Within a few minutes, as the principals of the film have left the stage (Michael Murphy’s Triplett, the arrogantly urbane Walker rabble-rouser, and Delbert and Linnea Reese, Ned Beatty dragging Lily Tomlin away) or stand there shellshocked, disbelieving (Glenn’s soldier, Gwen Welles’ untalented waitress, Sueleen), Winifred stands by herself at the front of the stage while the African-American gospel group Linnea was to perform with sings backup. It’s not surprising to me that in the aftermath of the death of American royalty, it’s the white trash and the African-Americans, the put-upon in Nashville, who are forced to cope with tragedy.
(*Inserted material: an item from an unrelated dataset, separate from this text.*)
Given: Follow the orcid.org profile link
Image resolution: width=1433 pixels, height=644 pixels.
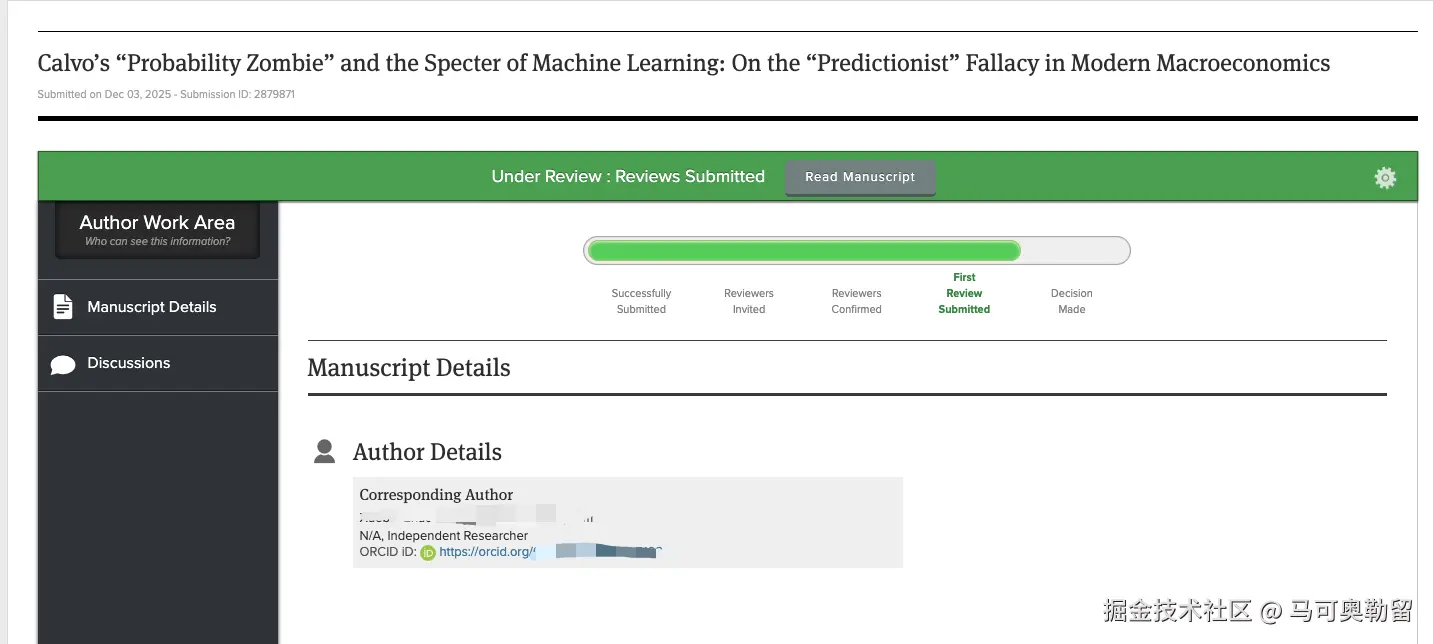Looking at the screenshot, I should pyautogui.click(x=485, y=552).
The rich and the elite of Nashville musical society escape the scene, grab lifeboats from the sinking ship. Winifred and the gospel choir have no recourse but to stay at the Parthenon and react, and they do so with delicious black humor. The lyrics of “It Don’t Worry Me” concern tax relief and farming, but in reality they’re singing:

Country star just been shot down

It don’t worry me

It’s a savage message but fitting. And funny enough, it’s the message that the anonymous bourgeois crowd, children and adults alike, seize onto. Barbara Jean’s performance of “My Idaho Home” is lovely, but it doesn’t garner much more than applause. Something about Winifred’s appearance feels honest and real, and everyone begins to sing along with her and engage with her in a way that they never could with Barbara Jean. Barbara Jean inspired worship, not devotion. The prediction of Nashville of post-nadir America is that after being hurt as badly as it was, being shocked as far as it was, is that it will have to turn away and refuse to play along any longer. Cynically, we’ll all have to sing and clap along to “It Don’t Worry Me” and hope like heck it’s the truth.